Mars Hill Staff Devotional
from Fred Carpenter
“This He was saying to test him, for He Himself knew what He was intending to do.” – John 6:6
Planning is a wise thing to do, right? The Bible warns us what can happen when we fail to plan (Luke 14:28). We plan so that we can arrive at our goal, on time and within our budget. But there is another purpose for planning, one we might not expect.
It had been one of those kinds of days when the falleness of this world affects you to the core of your being. Jesus’s disciples had just returned from burying John the Baptist, who had been beheaded by Herod. After hearing their report, Jesus led them to the other side of the Galilee to find some quiet and rest. But the people learned of it and followed them.
It was getting late in the day and thousands of people had gathered round them. Many of them had come a great distance to see Jesus. Being responsible, anticipating the situation, the disciples approached Jesus, and offered their counsel. How foolish to counsel the Son of God. They urged Him to send the crowd away, so they might find food and shelter while it was still daylight. They were thinking ahead. Formulating a plan to avoid an undesirable outcome. That’s a wise thing to do, right?
So Jesus turns to Phillip and asks him where they could buy bread for all these people. Phillip should have known, that when the One who knows everything asks you question like that there is always another deeper question hidden inside the question. But Phillip was already working on a plan. He was already sizing up the situation, counting the cost. And not being able to switch gears, Phillip didn’t even answer Jesus’s “where question”. He jumped ahead to the “how question”, explaining that the two hundred denarii they had in their coffer wouldn’t begin to buy enough bread to feed all these people. And besides, even if they could buy enough bread, some of the disciples thought it would be unwise to spend all that money to feed this crowd.
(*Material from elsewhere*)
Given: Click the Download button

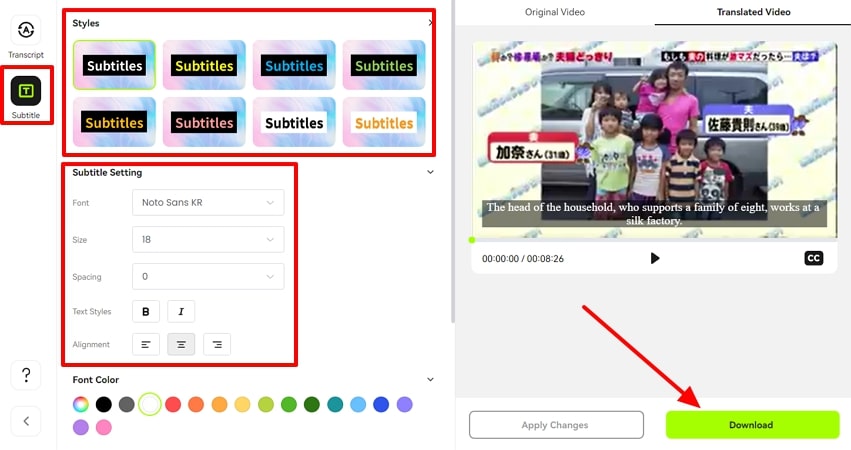Looking at the screenshot, I should [x=751, y=424].
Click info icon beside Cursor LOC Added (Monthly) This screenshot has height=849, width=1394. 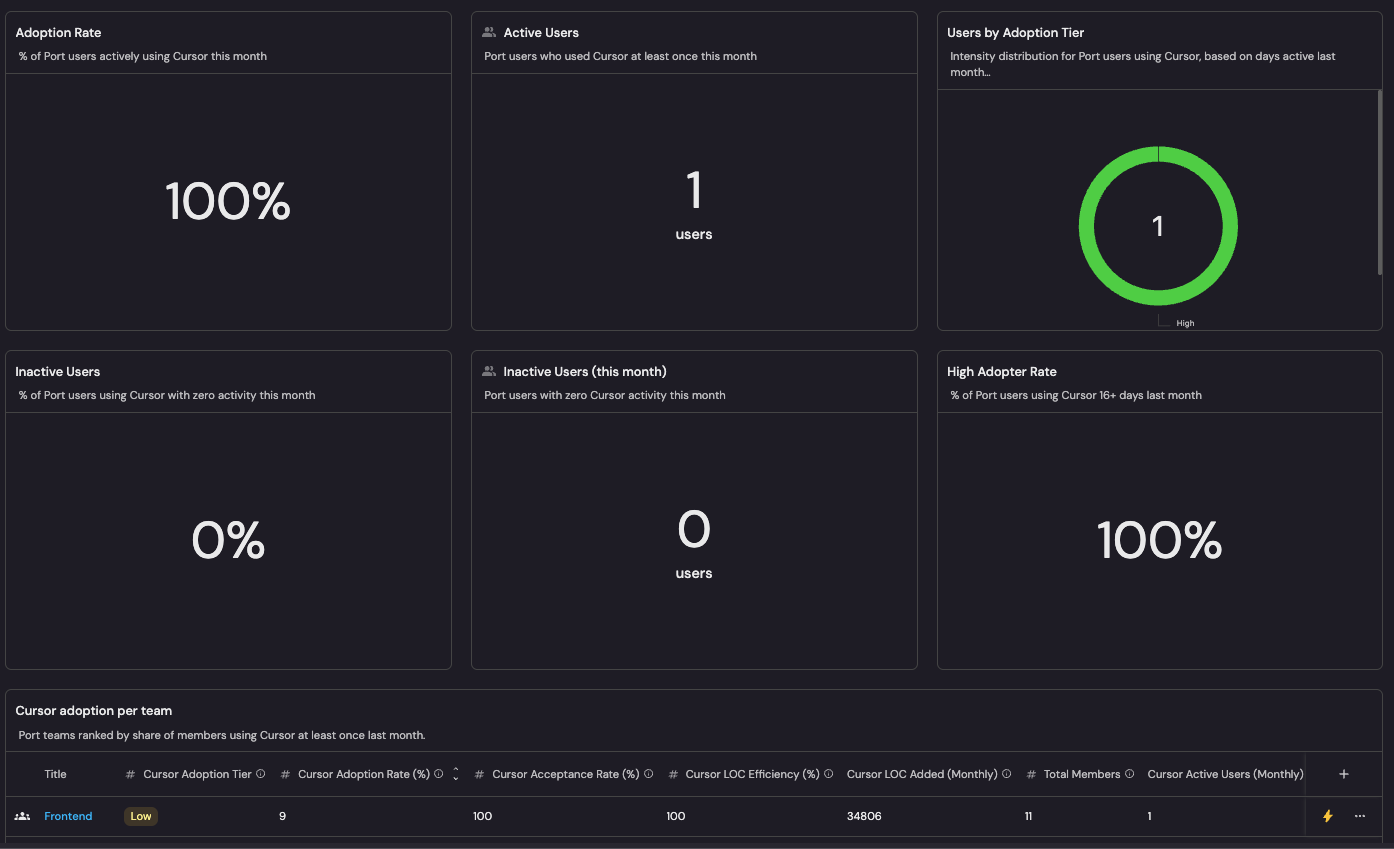[x=1007, y=774]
Jesus did not even accommodate the option of sending the people away. Andrew worked on the problem from a different angle. Perhaps some of the people had brought food enough to share. But after assessing it, there was only a boy with five loaves and two fish. And after gathering all the data they could, after considering all the options they could see, the disciples came to the end of their advice. Based upon the known resources, they could not come up with a plan to deal with the inevitable issue they were facing. They didn’t know it, but they needed a plan that made room for God.
You know the rest of the story. Jesus stepped up and took the initiative. He instructed the disciples what to do. He fed 5,000 people with five loaves of bread and two fish.
Planning is a good thing. And usually, after counting the cost of reaching a goal and determining we don’t have what it takes to finish, it may be best to change our goal (see Luke 14:28-32). However, there are times when Jesus may call us to continue towards a goal, even when it defies human reason. There are times when He may not accommodate the option to turn back, even when we do not yet have the resource to finish. In times like that, there is still a purpose for planning. And it is not to have a blueprint that identifies each step along the way, but rather to gain an intimate understanding of God’s role in reaching the goal. Planning reveals how we should pray and what we must trust Him for. It helps us understand the gap that only God can fill. And when He fills it, He is all the more magnified and glorified!
Learn to plan well. But when God calls you to do something, and from a human perspective the plan doesn’t stack up, use what you have learned in the planning process to trust God!